Lehrer in Chile streiken trotz Einigung zwischen Bildungsministerium und Gewerkschaftsführung. Auf dem Transparent steht: "Lehrer, die kämpfen, lehren auch"

Santiago. Im Streit um grundlegende Reformen der Arbeitsbedingungen sowie der Ausbildung der Lehrenden in Chile ist kein Ende in Sicht. Dabei richtet sich ihr Unmut nicht nur gegen das Bildungsministerium, sondern auch gegen die Gerwerkschaft. Die Basis der Lehrerbewegung fühlt sich aus den Verhandlungsprozessen um mögliche Reformen ausgeschlossen und kritisiert die bisherigen Ergebnisse. Stimmen werden laut, die den Rücktritt von Gewerkschaftsführer Jaime Guzmán fordern. Neben zahlreichen Großdemonstrationen haben in ganz Chile 50.000 Lehrer in 200 Kommunen des Landes ihre Arbeit niedergelegt. In Städten wie Valparaíso und Concepción werden 70 bis 80 Prozent der öffentlichen Schulen bestreikt, wodurch zehntausende Schüler seit Wochen vom Unterricht befreit sind.

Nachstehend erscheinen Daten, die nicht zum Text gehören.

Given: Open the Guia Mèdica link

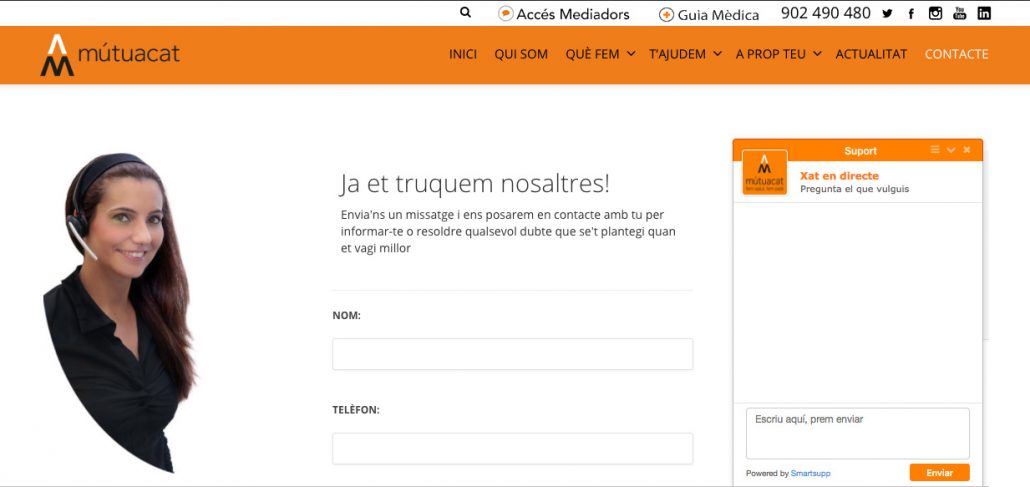Looking at the screenshot, I should 709,14.
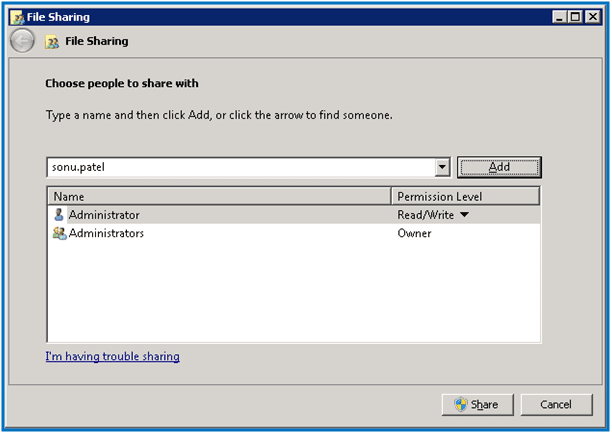
Task: Click the Permission Level column header
Action: pyautogui.click(x=465, y=196)
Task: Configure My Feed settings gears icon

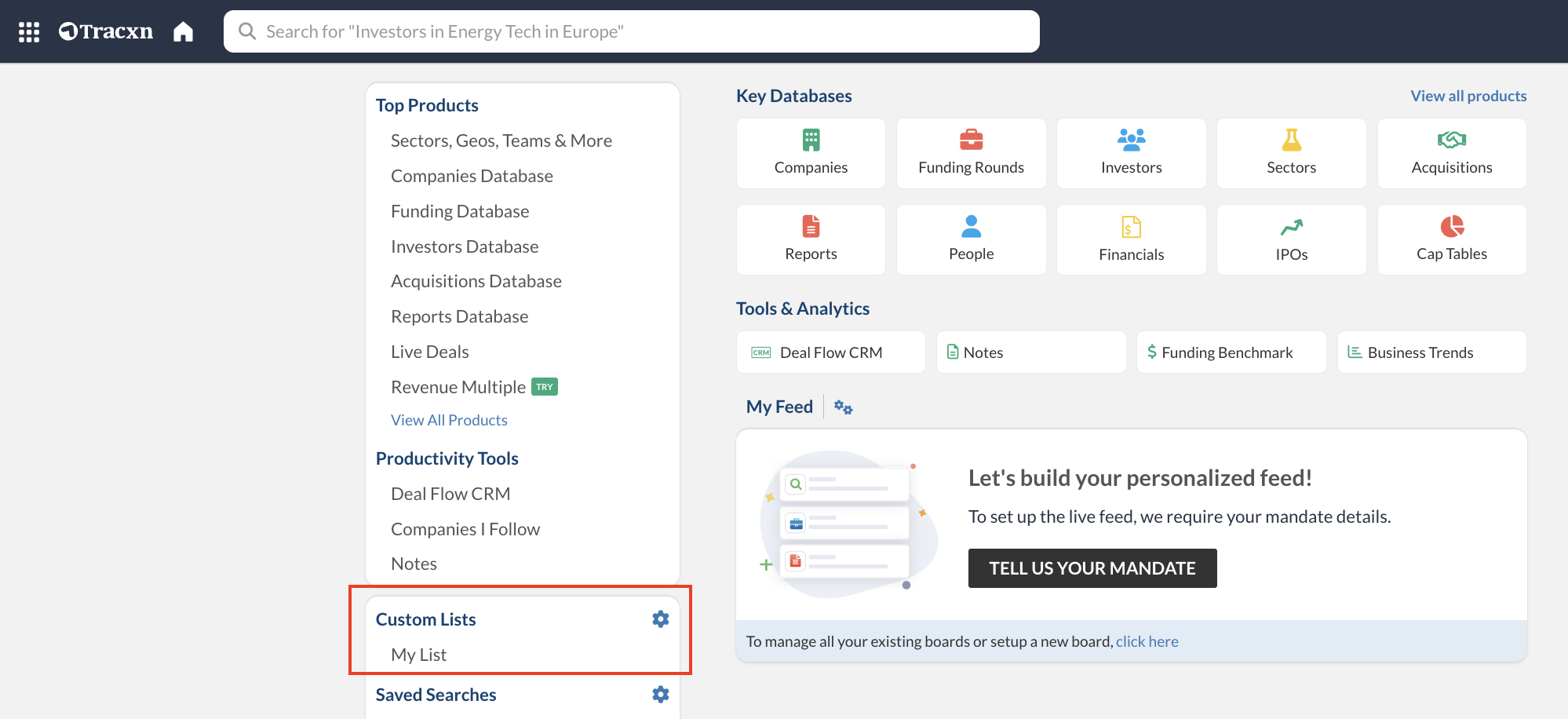Action: (843, 407)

Neben der Festanstellung von Pädagogen mit befristeten Verträgen, der Anhebung des Mindestlohns, der arbeitszeitlichen Entlastung sowie einem Rentenzuschlag verlangen die Lehrer die Begleichung der so genannten historischen Schuld. Die radikalen Gehalts- und Rentenkürzungen während der Diktatur trieben auch viele Pädagogen in die Armut. In den vergangenen dreißig Jahren war keine Lösung für die prekäre Lage dieser Lehrergeneration gefunden worden.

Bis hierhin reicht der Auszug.